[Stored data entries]
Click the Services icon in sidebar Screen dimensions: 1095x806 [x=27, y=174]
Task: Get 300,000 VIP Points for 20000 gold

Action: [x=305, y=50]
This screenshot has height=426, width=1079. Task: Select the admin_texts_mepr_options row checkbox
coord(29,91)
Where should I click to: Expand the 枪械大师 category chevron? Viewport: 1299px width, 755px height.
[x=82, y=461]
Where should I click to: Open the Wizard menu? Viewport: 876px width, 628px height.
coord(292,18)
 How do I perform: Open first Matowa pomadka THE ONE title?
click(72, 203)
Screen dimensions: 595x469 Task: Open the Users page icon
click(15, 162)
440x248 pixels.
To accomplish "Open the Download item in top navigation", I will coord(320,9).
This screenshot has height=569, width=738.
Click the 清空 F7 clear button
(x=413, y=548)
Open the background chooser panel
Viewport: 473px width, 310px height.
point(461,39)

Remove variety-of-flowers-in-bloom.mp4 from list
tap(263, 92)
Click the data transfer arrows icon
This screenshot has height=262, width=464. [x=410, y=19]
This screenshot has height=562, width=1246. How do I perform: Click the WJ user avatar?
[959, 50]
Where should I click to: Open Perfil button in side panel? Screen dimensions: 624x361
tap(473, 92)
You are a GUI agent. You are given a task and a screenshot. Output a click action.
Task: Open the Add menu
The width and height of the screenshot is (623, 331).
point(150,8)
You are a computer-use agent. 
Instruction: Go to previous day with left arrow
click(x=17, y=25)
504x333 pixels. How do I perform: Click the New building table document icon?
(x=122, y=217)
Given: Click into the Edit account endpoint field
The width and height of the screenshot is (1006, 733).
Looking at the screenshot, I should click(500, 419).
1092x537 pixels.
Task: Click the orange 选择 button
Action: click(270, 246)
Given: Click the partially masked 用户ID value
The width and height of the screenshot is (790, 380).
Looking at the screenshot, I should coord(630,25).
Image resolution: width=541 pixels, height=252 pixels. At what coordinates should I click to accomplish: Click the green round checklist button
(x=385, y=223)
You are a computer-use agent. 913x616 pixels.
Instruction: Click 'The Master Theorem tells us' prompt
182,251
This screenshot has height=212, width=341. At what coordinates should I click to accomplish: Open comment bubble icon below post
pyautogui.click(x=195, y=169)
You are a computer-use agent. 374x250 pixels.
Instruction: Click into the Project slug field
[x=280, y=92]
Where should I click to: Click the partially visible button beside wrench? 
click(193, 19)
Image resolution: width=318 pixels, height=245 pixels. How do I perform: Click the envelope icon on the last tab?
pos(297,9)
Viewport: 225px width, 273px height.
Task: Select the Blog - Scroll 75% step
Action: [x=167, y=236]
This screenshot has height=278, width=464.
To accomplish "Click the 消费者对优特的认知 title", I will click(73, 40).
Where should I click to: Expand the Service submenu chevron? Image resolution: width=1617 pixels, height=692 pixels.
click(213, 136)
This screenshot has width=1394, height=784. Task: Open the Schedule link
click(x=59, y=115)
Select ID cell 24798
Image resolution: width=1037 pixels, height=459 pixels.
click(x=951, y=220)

* Task item *
Word for word, write out all of the entries.

* Task response *
Click the Services icon in sidebar Screen dimensions: 1095x806 [x=27, y=174]
Task: Get 300,000 VIP Points for 20000 gold

Action: [x=305, y=50]
This screenshot has height=426, width=1079. Task: Select the admin_texts_mepr_options row checkbox
coord(29,91)
Where should I click to: Expand the 枪械大师 category chevron? Viewport: 1299px width, 755px height.
[x=82, y=461]
Where should I click to: Open the Wizard menu? Viewport: 876px width, 628px height.
coord(292,18)
 How do I perform: Open first Matowa pomadka THE ONE title?
click(72, 203)
Screen dimensions: 595x469 Task: Open the Users page icon
click(15, 162)
440x248 pixels.
To accomplish "Open the Download item in top navigation", I will coord(320,9).
This screenshot has height=569, width=738.
Click the 清空 F7 clear button
(x=413, y=548)
Open the background chooser panel
Viewport: 473px width, 310px height.
point(461,39)

Remove variety-of-flowers-in-bloom.mp4 from list
tap(263, 92)
Click the data transfer arrows icon
This screenshot has height=262, width=464. [x=410, y=19]
This screenshot has height=562, width=1246. How do I perform: Click the WJ user avatar?
[959, 50]
Where should I click to: Open Perfil button in side panel? Screen dimensions: 624x361
tap(473, 92)
You are a GUI agent. You are given a task and a screenshot. Output a click action.
Task: Open the Add menu
The width and height of the screenshot is (623, 331).
point(150,8)
You are a computer-use agent. 
Instruction: Go to previous day with left arrow
click(x=17, y=25)
504x333 pixels. How do I perform: Click the New building table document icon?
(x=122, y=217)
Given: Click into the Edit account endpoint field
The width and height of the screenshot is (1006, 733).
Looking at the screenshot, I should click(500, 419).
1092x537 pixels.
Task: Click the orange 选择 button
Action: click(270, 246)
Given: Click the partially masked 用户ID value
The width and height of the screenshot is (790, 380).
Looking at the screenshot, I should coord(630,25).
Image resolution: width=541 pixels, height=252 pixels. At what coordinates should I click to accomplish: Click the green round checklist button
(x=385, y=223)
You are a computer-use agent. 913x616 pixels.
Instruction: Click 'The Master Theorem tells us' prompt
182,251
This screenshot has height=212, width=341. At what coordinates should I click to accomplish: Open comment bubble icon below post
pyautogui.click(x=195, y=169)
You are a computer-use agent. 374x250 pixels.
Instruction: Click into the Project slug field
[x=280, y=92]
Where should I click to: Click the partially visible button beside wrench? 
click(193, 19)
Image resolution: width=318 pixels, height=245 pixels. How do I perform: Click the envelope icon on the last tab?
pos(297,9)
Viewport: 225px width, 273px height.
Task: Select the Blog - Scroll 75% step
Action: [x=167, y=236]
This screenshot has height=278, width=464.
To accomplish "Click the 消费者对优特的认知 title", I will click(73, 40).
Where should I click to: Expand the Service submenu chevron? Image resolution: width=1617 pixels, height=692 pixels.
click(213, 136)
This screenshot has width=1394, height=784. Task: Open the Schedule link
click(x=59, y=115)
Select ID cell 24798
Image resolution: width=1037 pixels, height=459 pixels.
click(x=951, y=220)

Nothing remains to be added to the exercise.